Diego Lopez
12 h
Oran disímiles historias que los elefantes entrados ya en su vejez y a veces enfermos… se apartan de la manada y emprenden un camino hacia las postrimerías de sus vidas. Un camino que solo ellos conocen, como un rito comulgando solitudes y tiempo, como un sagrado sendero de silencios y senectud. Son insondables los misterios de la naturaleza, como indescifrables los arcanos de una vida cuando no anhelan ser descubiertos. Y allí, donde el último aliento besa la caminata hastiada de instantes… un cementerio de elefantes se oculta en lo perpetuo.

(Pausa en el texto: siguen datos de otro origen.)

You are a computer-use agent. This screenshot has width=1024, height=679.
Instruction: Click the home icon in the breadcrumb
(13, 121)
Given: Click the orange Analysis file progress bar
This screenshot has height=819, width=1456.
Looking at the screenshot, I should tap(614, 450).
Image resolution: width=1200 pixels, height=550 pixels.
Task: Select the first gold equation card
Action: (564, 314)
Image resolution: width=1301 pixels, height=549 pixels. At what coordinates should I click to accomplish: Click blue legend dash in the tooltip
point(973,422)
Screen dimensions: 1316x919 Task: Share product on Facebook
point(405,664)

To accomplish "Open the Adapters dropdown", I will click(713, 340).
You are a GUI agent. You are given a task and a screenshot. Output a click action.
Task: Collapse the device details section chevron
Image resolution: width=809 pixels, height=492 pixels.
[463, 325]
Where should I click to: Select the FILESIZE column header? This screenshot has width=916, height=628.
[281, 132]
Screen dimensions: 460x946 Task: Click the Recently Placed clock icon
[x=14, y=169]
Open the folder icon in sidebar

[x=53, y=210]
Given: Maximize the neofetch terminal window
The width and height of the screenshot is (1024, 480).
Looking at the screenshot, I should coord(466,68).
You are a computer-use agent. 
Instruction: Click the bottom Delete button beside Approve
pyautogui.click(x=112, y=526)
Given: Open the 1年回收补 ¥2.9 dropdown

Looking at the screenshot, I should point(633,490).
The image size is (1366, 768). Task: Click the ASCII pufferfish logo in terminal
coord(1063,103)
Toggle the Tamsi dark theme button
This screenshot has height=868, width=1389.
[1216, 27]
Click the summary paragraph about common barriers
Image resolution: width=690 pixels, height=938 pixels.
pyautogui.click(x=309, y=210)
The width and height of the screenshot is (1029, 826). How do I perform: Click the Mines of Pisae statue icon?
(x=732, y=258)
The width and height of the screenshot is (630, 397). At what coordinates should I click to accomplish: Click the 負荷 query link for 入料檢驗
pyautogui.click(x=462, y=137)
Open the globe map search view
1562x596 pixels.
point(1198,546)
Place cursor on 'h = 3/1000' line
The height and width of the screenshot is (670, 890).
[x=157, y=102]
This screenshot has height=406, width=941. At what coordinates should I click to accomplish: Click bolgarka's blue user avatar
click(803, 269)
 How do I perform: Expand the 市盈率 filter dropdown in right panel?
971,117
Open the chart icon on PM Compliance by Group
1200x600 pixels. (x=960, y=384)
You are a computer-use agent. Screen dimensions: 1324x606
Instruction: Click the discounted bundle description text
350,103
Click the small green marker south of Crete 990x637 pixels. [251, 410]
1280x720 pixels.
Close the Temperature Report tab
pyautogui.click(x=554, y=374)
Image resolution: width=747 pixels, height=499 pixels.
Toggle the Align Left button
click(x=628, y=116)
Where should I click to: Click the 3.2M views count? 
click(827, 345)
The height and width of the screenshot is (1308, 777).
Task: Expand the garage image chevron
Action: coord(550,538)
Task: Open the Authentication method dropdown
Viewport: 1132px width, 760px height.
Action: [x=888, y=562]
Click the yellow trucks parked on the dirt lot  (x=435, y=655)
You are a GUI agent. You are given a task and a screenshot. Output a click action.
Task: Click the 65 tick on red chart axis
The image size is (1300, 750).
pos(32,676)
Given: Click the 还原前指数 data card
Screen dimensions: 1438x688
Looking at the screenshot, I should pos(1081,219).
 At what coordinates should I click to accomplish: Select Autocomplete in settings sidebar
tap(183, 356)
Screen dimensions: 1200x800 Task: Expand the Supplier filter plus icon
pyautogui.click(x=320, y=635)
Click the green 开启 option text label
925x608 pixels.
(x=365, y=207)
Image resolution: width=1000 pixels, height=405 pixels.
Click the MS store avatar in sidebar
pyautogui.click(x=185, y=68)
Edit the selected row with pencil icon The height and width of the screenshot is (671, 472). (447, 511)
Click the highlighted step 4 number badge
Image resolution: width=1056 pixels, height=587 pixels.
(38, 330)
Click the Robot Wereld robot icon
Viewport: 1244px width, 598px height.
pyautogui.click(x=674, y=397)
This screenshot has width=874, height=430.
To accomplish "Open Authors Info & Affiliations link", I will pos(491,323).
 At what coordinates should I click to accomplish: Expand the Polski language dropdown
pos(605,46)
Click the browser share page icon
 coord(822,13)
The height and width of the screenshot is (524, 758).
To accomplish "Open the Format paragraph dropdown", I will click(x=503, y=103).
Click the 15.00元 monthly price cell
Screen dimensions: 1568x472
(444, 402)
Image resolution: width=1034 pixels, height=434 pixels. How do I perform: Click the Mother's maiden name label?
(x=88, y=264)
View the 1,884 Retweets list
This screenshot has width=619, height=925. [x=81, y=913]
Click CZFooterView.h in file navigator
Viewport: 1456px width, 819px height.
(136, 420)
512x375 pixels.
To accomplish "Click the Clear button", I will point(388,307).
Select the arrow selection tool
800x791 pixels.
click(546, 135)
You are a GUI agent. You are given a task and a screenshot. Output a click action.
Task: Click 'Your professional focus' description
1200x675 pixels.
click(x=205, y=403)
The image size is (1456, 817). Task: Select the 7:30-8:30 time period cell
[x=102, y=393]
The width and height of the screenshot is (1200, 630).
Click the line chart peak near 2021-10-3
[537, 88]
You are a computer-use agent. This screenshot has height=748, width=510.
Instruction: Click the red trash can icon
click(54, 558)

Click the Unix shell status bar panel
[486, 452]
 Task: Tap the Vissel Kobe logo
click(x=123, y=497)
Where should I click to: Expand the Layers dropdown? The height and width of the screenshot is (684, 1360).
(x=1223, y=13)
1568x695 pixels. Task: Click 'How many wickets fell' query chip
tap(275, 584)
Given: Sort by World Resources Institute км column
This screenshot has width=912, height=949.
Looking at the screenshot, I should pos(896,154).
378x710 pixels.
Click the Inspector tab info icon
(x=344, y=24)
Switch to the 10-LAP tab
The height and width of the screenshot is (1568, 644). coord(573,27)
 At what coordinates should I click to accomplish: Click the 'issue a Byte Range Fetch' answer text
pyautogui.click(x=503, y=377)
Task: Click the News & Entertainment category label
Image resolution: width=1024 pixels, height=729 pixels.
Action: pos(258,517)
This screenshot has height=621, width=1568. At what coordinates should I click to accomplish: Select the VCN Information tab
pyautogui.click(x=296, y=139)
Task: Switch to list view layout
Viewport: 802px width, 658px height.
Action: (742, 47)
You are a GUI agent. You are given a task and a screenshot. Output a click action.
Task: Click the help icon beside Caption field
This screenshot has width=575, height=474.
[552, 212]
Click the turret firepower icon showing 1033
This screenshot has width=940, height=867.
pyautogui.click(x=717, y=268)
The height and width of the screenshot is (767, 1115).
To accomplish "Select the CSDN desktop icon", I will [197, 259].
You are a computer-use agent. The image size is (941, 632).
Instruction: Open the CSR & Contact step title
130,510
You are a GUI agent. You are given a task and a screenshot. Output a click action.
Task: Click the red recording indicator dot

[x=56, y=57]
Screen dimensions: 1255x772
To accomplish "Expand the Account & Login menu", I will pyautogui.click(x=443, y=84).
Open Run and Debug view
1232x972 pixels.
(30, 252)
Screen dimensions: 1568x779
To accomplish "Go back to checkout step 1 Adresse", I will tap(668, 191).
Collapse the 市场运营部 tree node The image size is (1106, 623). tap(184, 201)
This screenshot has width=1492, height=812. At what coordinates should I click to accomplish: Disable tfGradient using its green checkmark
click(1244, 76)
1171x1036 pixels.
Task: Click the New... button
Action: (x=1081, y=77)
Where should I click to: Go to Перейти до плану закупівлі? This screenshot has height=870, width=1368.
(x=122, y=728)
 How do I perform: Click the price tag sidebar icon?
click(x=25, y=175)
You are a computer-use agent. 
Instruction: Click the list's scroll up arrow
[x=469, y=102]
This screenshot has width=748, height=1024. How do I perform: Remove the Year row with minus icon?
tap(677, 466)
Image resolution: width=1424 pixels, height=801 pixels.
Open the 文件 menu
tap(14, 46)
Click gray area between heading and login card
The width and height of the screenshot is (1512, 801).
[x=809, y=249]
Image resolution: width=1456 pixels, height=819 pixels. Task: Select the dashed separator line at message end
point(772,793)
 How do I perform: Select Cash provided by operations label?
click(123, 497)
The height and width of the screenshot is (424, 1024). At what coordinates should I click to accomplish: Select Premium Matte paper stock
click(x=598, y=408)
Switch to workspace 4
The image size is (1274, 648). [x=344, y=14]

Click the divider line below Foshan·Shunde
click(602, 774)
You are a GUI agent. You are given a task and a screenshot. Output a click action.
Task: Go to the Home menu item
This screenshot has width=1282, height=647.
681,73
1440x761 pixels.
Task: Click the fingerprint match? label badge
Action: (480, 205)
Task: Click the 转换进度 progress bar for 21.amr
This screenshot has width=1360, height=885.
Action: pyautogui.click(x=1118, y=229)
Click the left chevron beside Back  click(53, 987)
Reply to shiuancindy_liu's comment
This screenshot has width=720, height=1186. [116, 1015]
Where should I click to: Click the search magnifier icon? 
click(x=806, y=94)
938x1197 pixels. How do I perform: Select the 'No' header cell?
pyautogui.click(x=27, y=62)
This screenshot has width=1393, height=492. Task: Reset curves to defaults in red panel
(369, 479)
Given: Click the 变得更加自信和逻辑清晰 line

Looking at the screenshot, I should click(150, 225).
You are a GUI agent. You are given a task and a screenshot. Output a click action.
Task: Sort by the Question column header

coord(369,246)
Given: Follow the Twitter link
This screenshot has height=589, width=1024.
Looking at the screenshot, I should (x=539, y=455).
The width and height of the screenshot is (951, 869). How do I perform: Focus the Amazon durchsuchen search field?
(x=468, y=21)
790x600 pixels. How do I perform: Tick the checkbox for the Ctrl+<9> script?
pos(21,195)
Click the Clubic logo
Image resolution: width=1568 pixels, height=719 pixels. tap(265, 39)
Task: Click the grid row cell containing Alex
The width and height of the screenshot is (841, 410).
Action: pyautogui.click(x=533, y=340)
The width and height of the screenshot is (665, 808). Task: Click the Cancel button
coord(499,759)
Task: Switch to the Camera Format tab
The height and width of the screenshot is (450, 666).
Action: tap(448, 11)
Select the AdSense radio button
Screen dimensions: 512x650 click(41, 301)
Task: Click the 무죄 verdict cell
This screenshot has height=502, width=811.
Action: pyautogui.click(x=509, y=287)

Rezan distintas crónicas… pero solo yo, sé muy bien el camino peregrinado por mis paquidermos, por mi vejez, por la enfermedad de las almas que alguna vez arañaron mis lágrimas. Mis adentros se despojaron de una manada vetusta a la que no pertenecía, y quedaron en la más acérrima soledad… la elegida y la impuesta. Y allí, con la dignidad propia de los elefantes besando su muerte… caminaron mis adentros hacia el mausoleo donde morarían los cadavéricos sentires. Y cuando despojé del cuerpo y el alma, el barritar de mis internos. Y cuando corté el marfil pútrido de mis colmillos lastimados… pude morir de pie sobre el sigilo de mis quebrantos, pude perecer mis tempestades en los valles donde se erigieron mis tumbas.
Suplican diferentes leyendas… la condena de un elefante en su propio destino. Lo que no pronuncian estas fábulas, es que mis elefantes murieron… pero siempre renacen mis mariposas.